▶ [TEXT SEGMENT]

........

Kindred Spirit.

Life, Spiritual 1 Comment »

I came across this video tonight, and how my heart hurts for this family. I wish I could not relate, but I can, all too well. I long for the patience and endurance this mom has. I can’t say I wake up ready to tackle each day with that kind of refreshment and energy. But I want to! I suppose I have more praying to do. Noah has a stomach bug, and the last two days have been very rough. I’m praying he can sleep tonight without pulling out his tube (and being awakened by a pool of food and stomach juices in his bed). Lord Jesus, help our little man.

Overwhelmed.

Family, Life No Comments »

For the past three months, I’ve thought about updating our blog, only to be defeated by the sheer amount of “life” that has happened.  I’ve gotten so overwhelmed by everything else going around that I just decided, “Aw, I’ll just update my Facebook status.  I can’t spend time updating this blog right now.”

Well, I still don’t have the time, but I at least wanted to post something to update.  Noah had surgery back in January to curb his vomiting, and it worked, and life was amazing—for a time.  Over the past week, Noah has begun to gag a lot as a result of his body attempting to vomit, but unable to.  Unfortunately, this has been causing him great pain and he has been extremely fussy.  In fact, his screaming has worn on Renée’s and my nerves a lot.

........

▶ [DATA UNDER STUDY]
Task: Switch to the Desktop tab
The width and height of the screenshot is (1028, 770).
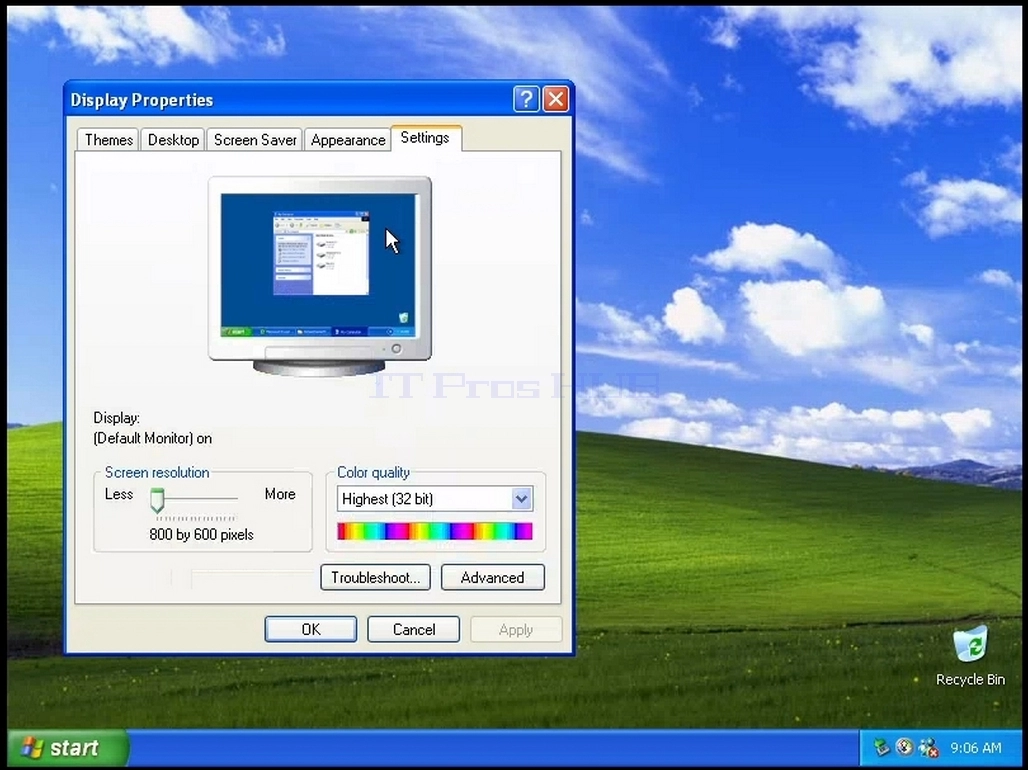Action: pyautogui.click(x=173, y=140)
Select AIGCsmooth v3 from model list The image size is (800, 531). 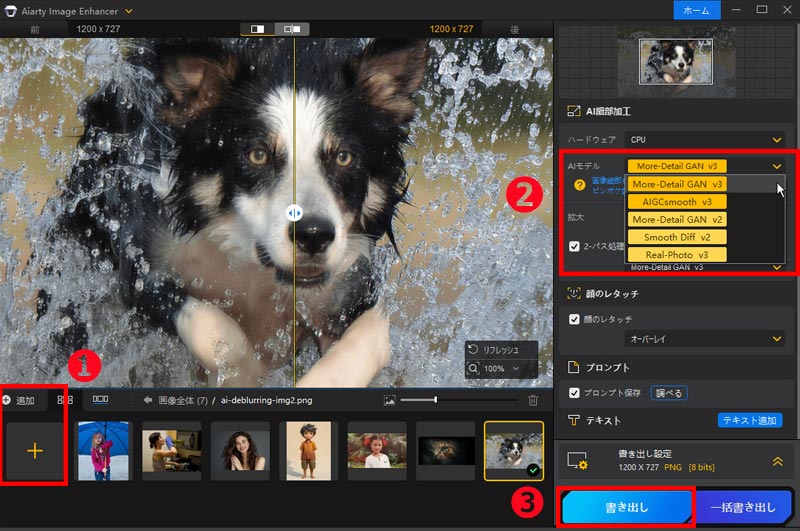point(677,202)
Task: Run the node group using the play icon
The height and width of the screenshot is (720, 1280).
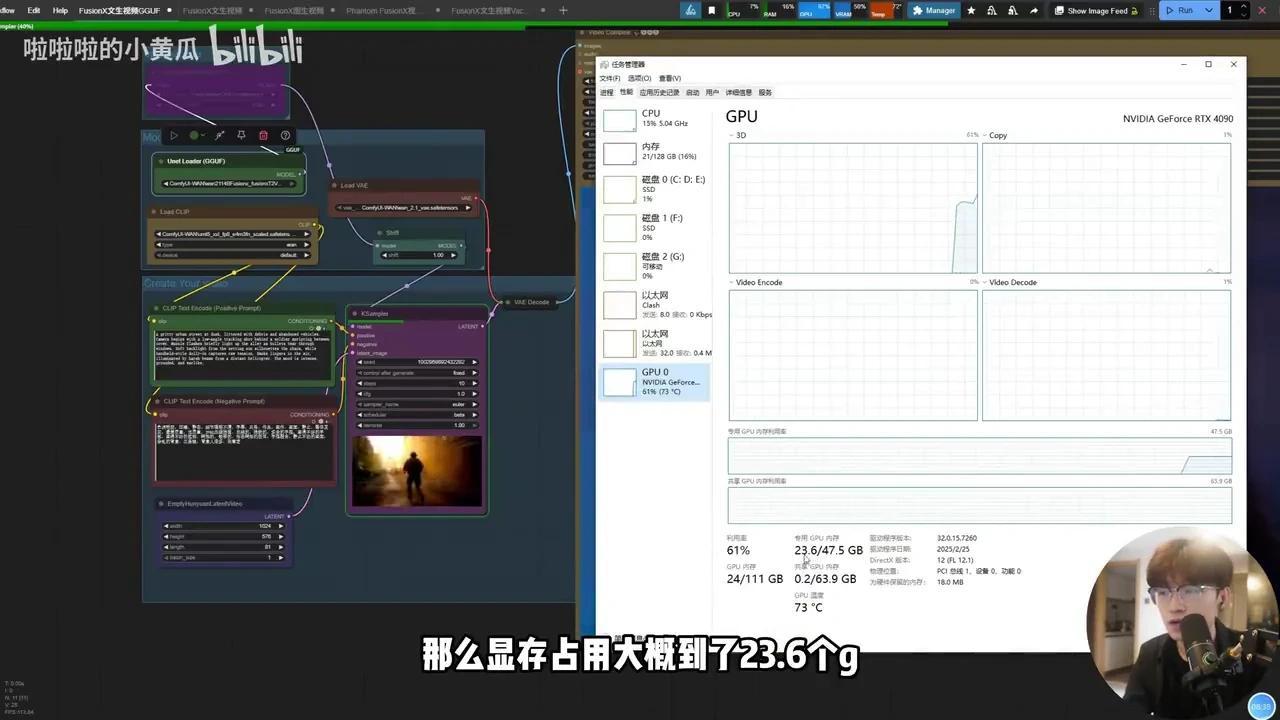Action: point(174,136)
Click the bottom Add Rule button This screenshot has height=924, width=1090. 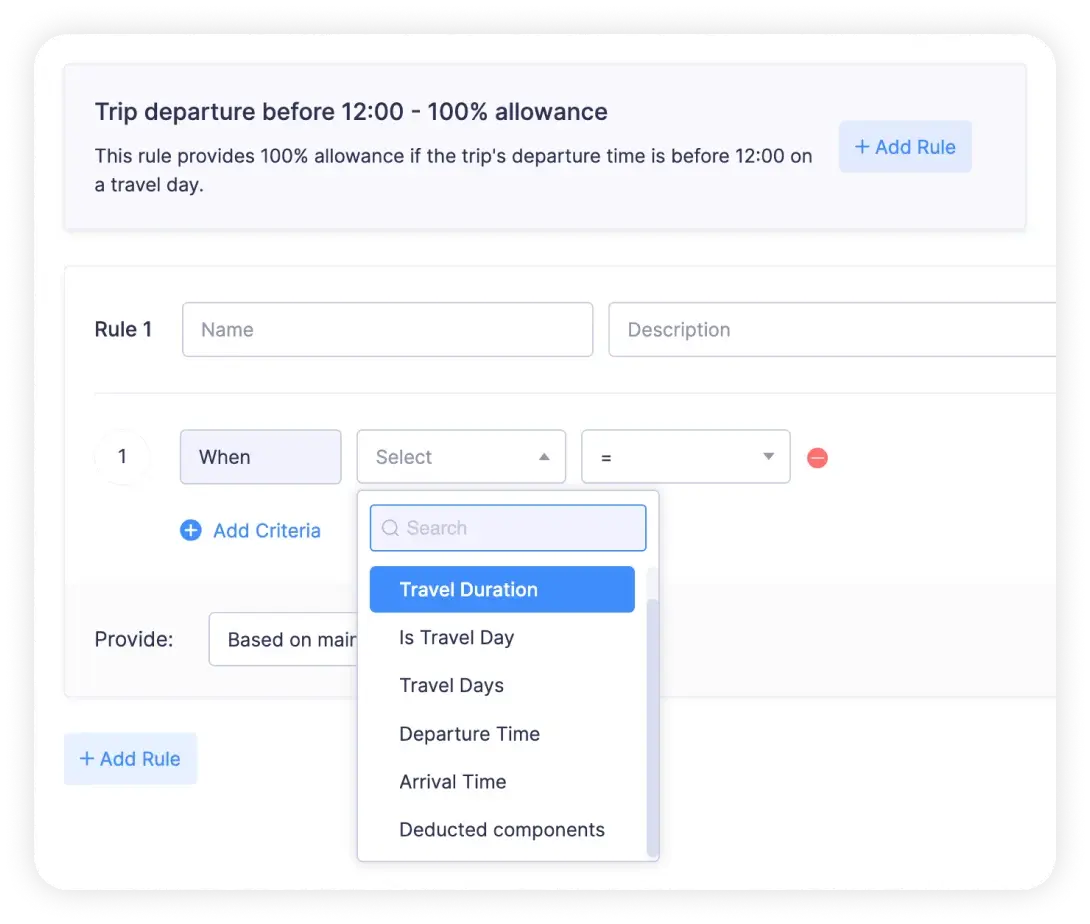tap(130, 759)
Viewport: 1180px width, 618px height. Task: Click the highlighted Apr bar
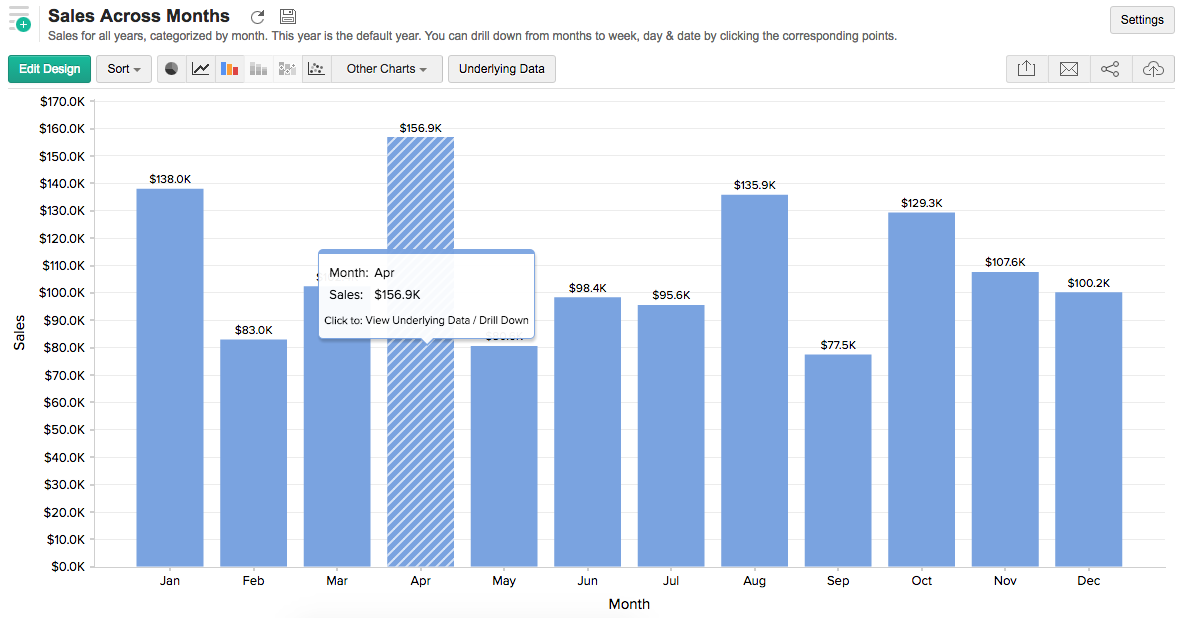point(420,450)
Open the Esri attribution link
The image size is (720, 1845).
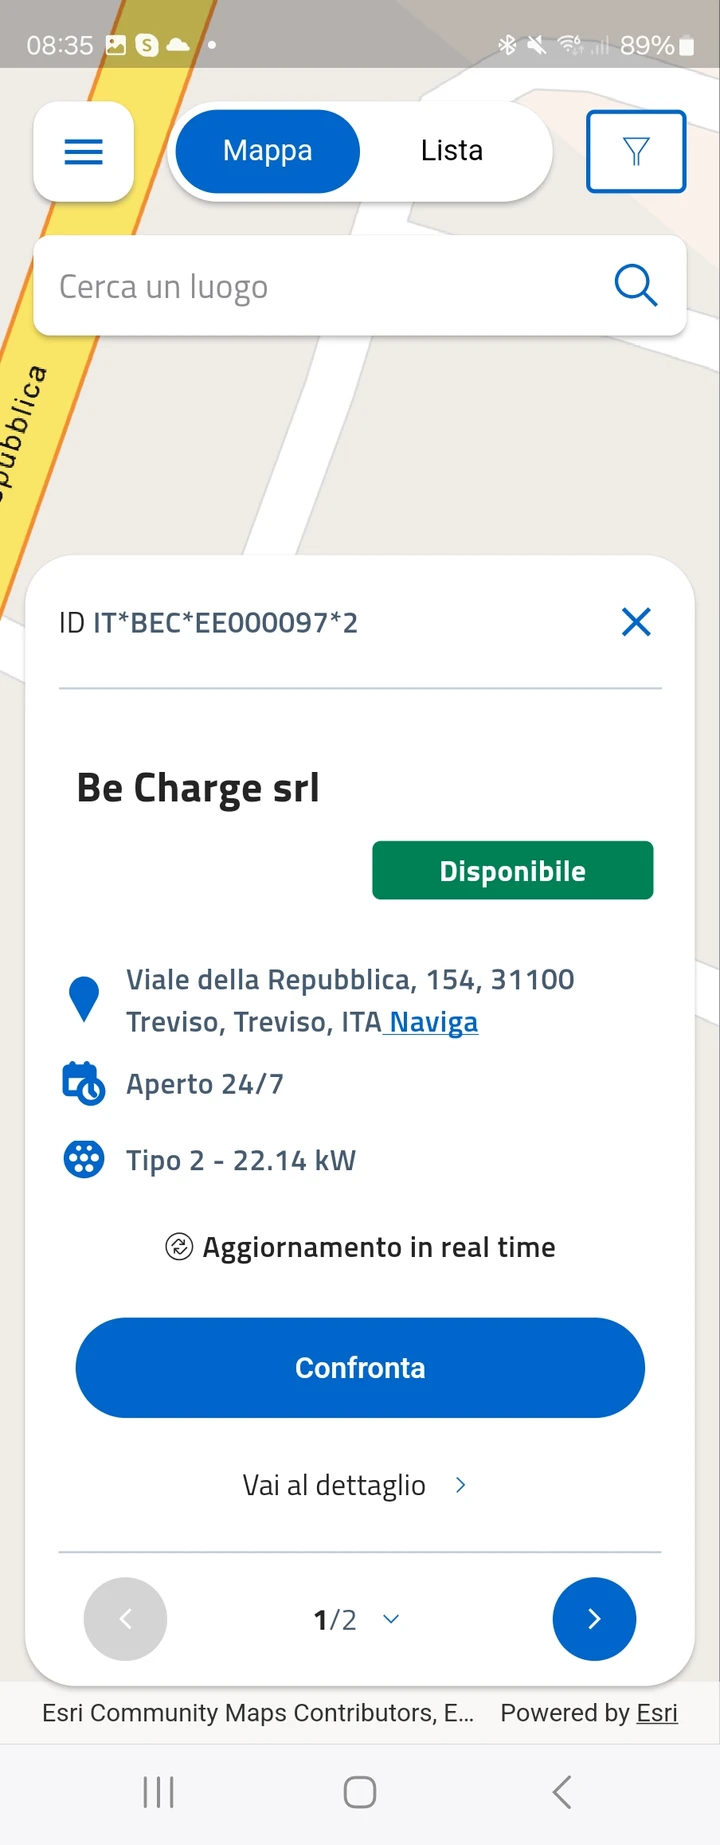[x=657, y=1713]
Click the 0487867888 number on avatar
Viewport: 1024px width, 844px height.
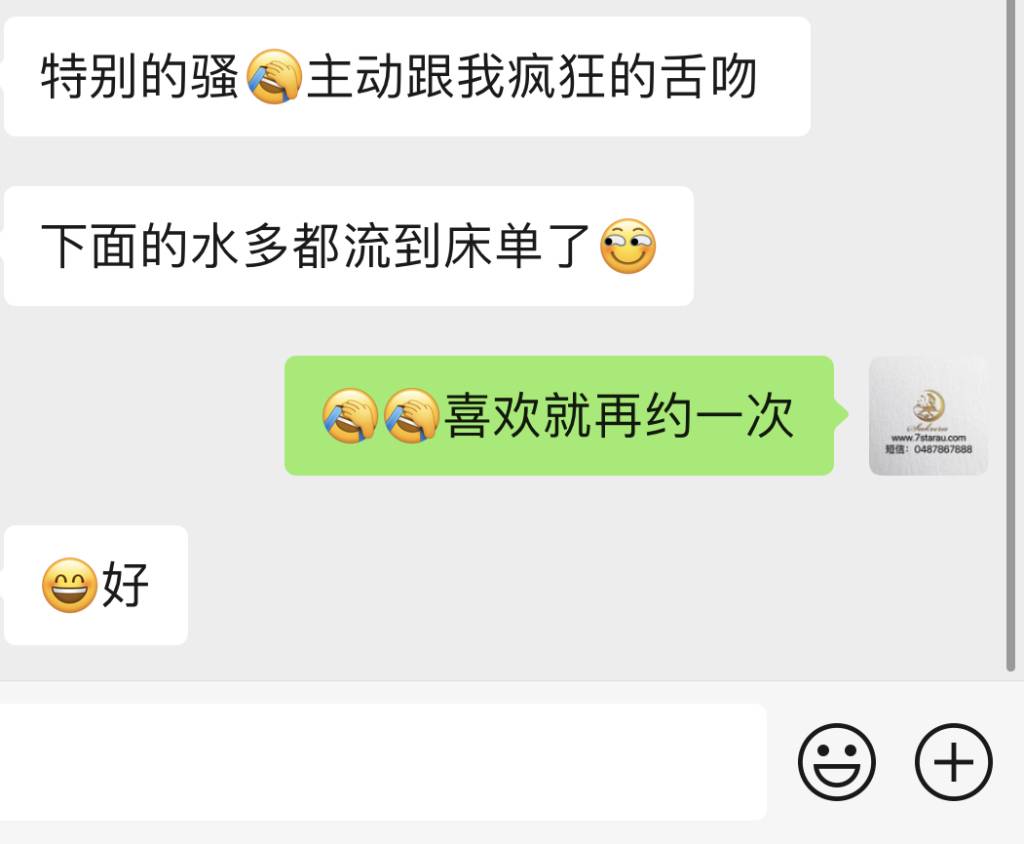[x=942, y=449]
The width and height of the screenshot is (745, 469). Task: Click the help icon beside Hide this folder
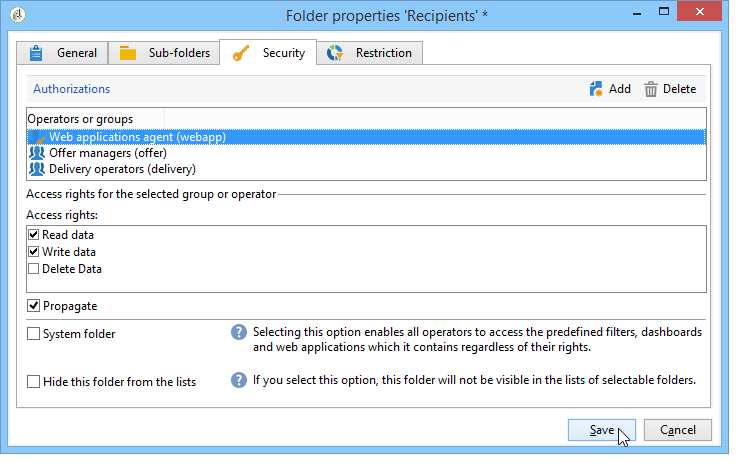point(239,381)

........

▶ [EXERCISE INSTRUCTIONS]
- 1) Answer these questions about the blog posts about Noah:
(a) What illness does Noah have in the post titled "Kindred Spirit."?
(b) In which month did Noah have surgery?
(c) What was the surgery meant to curb?
- 2) Extend the blog posts about Noah, starting right after their last sentence.
The rows come from a separate source and are unrelated to the blog text.

▶ [ANSWER SECTION]
- 1)
(a) A stomach bug
(b) January
(c) His vomiting

- 2)
It’s so hard to see your son suffering and not be able to do anything about it.  According to the surgeons, this is an expected side effect. In fact, the surgeons say that it’s going to get a lot worse before it gets better, and that it would be about three months before we actually say to ourselves, “This was a good idea.”  At first, when he was doing so well, we quickly jumped to the conclusion that this was a great idea, because he was so happy.

We’re not second-guessing our decision—not cleaning up large amounts of vomit daily is definitely awesome—but this is a hard burden to bear.  Sleep is a luxury that we don’t get to enjoy too often anymore.  Samuel is having a hard time, too, as Noah demands so much attention from Mommy and Daddy.  It’s a totally non-ideal situation.

We’re still trusting that God is going to bring us through this, but the road is long and rough.  If you think about it, please say a prayer for us to endure, and keep us in your prayers.